(Stored items)

┄┄┄┄┄┄┄┄┄┄┄┄┄┄┄┄┄┄┄┄

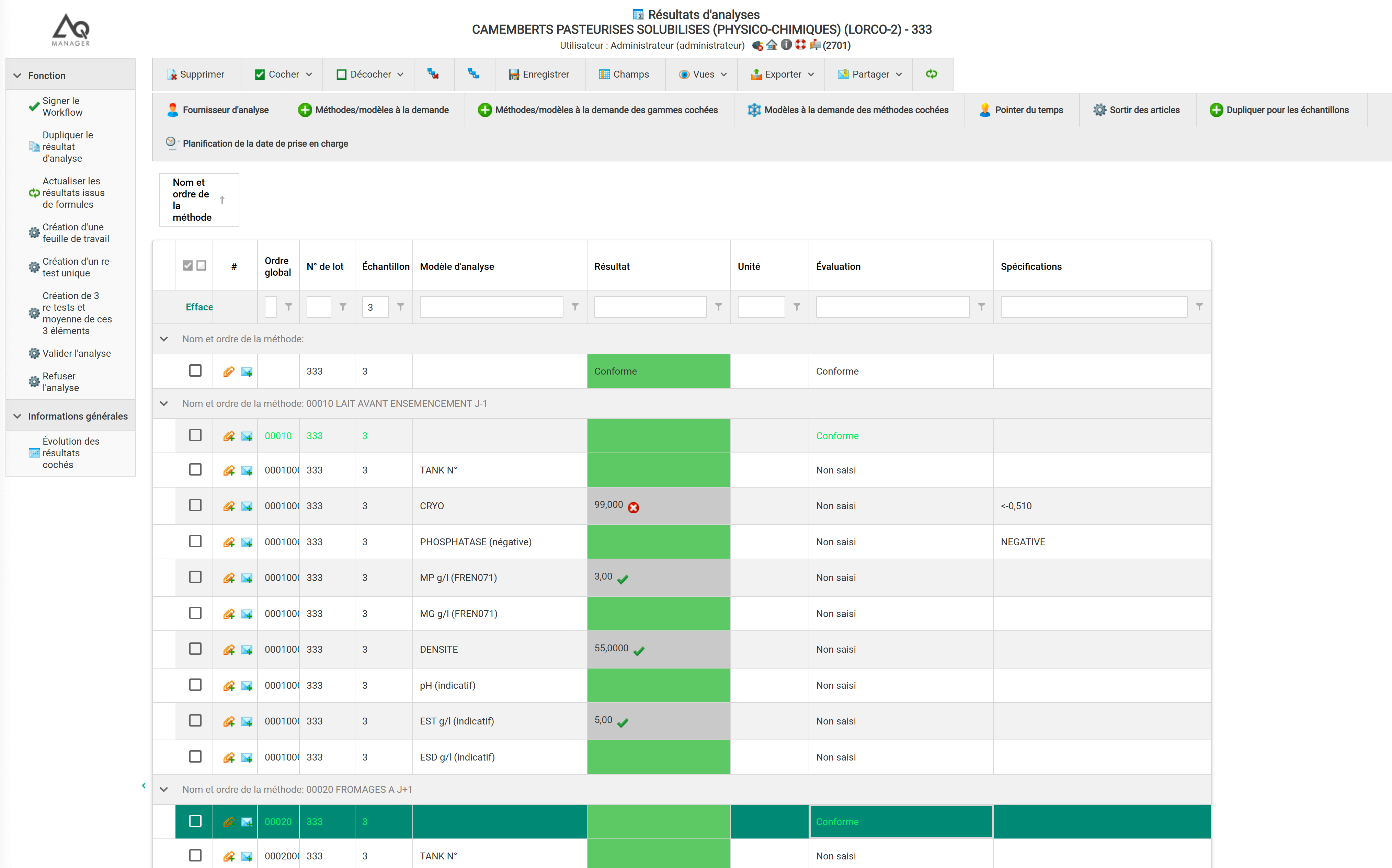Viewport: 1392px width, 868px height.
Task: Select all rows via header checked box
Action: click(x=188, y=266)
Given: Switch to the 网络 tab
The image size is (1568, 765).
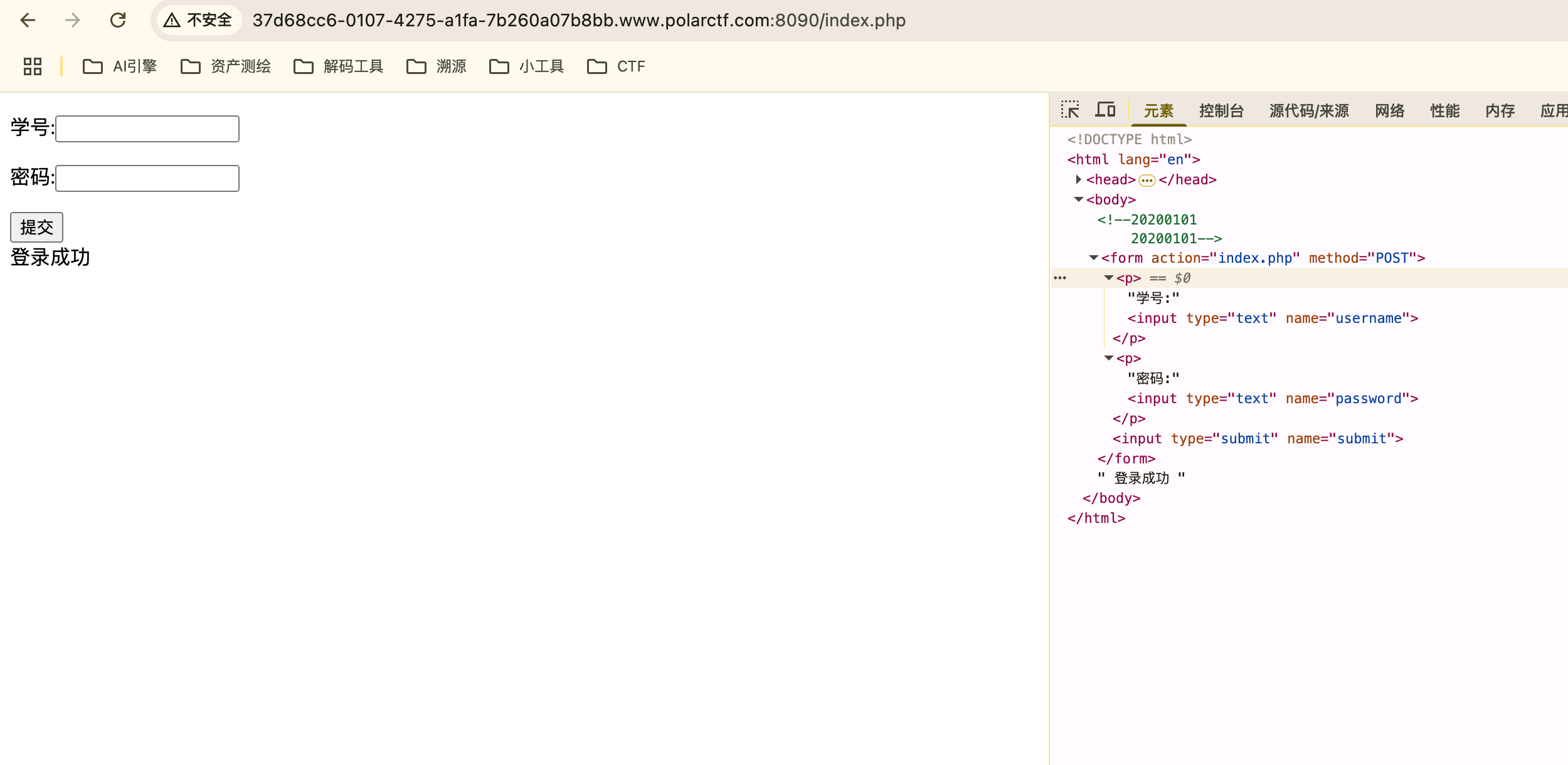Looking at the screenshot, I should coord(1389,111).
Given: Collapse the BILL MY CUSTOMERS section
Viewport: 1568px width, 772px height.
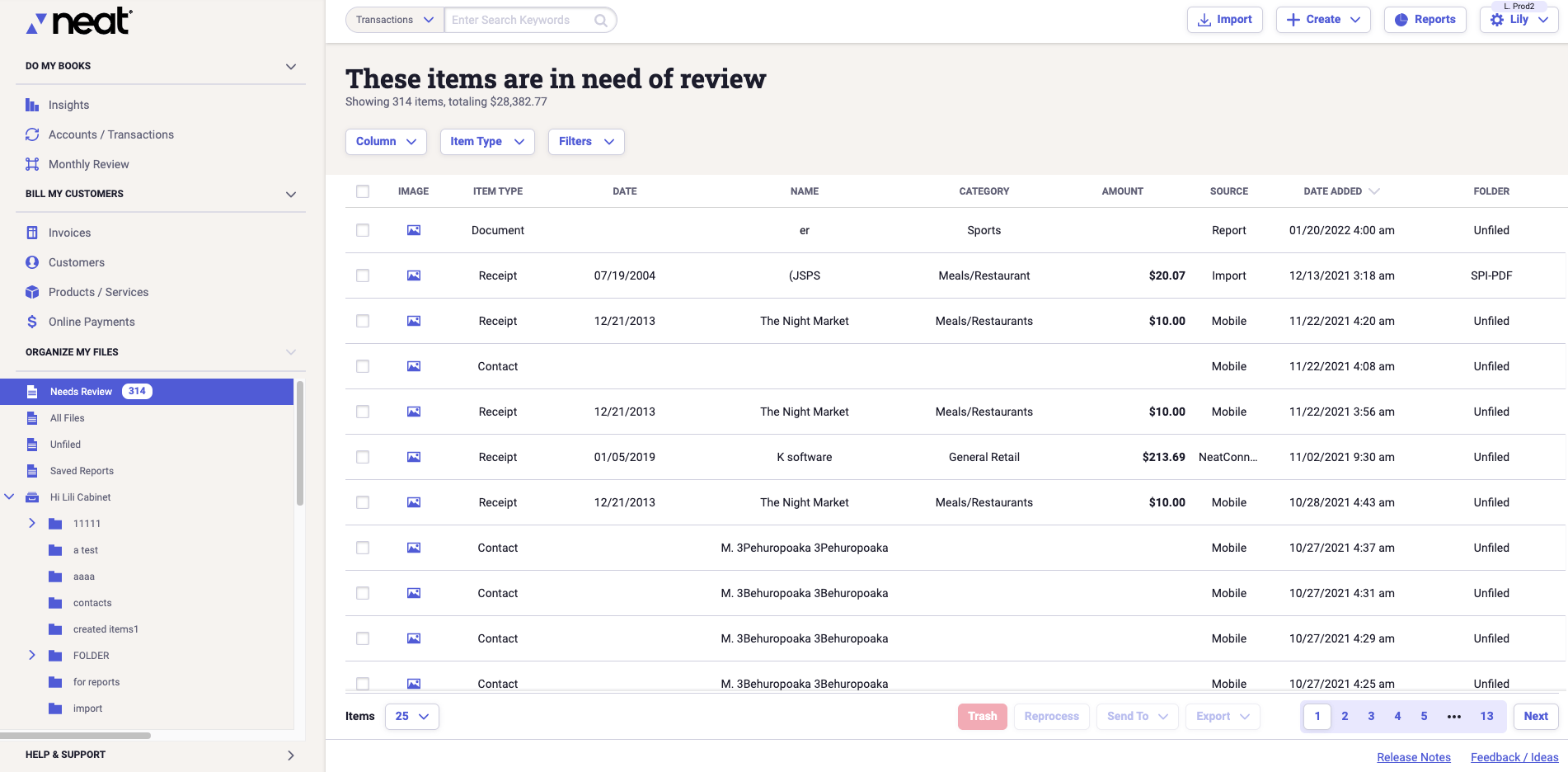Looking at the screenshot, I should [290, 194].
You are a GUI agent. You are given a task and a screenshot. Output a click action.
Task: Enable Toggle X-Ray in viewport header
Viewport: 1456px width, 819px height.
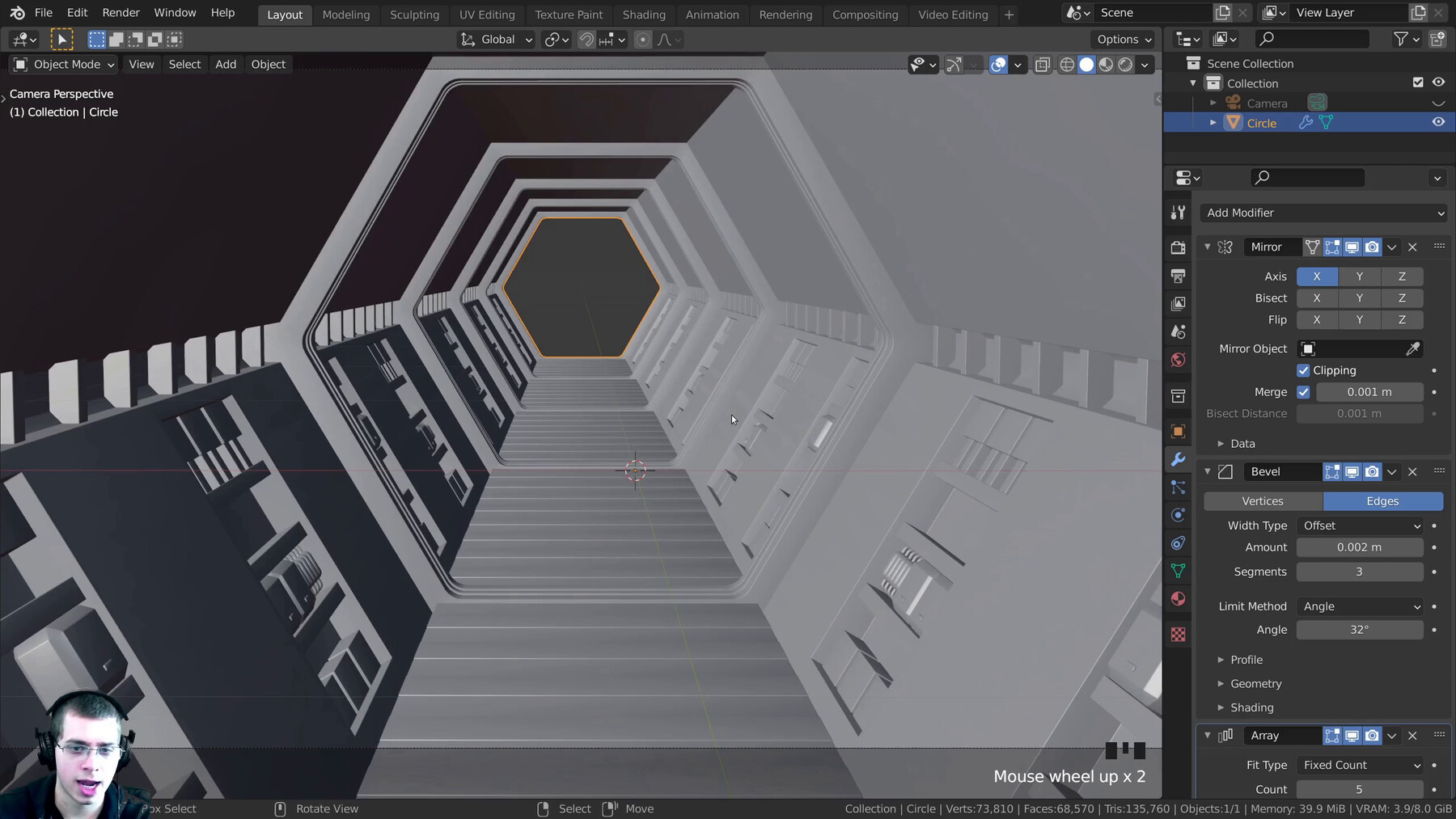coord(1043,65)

┄┄┄┄┄┄┄┄┄┄┄┄┄┄┄┄┄┄┄┄

Word for word, restate the lines from the one containing "Viewport: 1568px width, 772px height." through the end of the entries. Do not include pictures.

- **Response to this exercise**:
Viewport: 1568px width, 772px height.
Looking at the screenshot, I should [290, 194].
You are a GUI agent. You are given a task and a screenshot. Output a click action.
Task: Enable Toggle X-Ray in viewport header
Viewport: 1456px width, 819px height.
coord(1043,65)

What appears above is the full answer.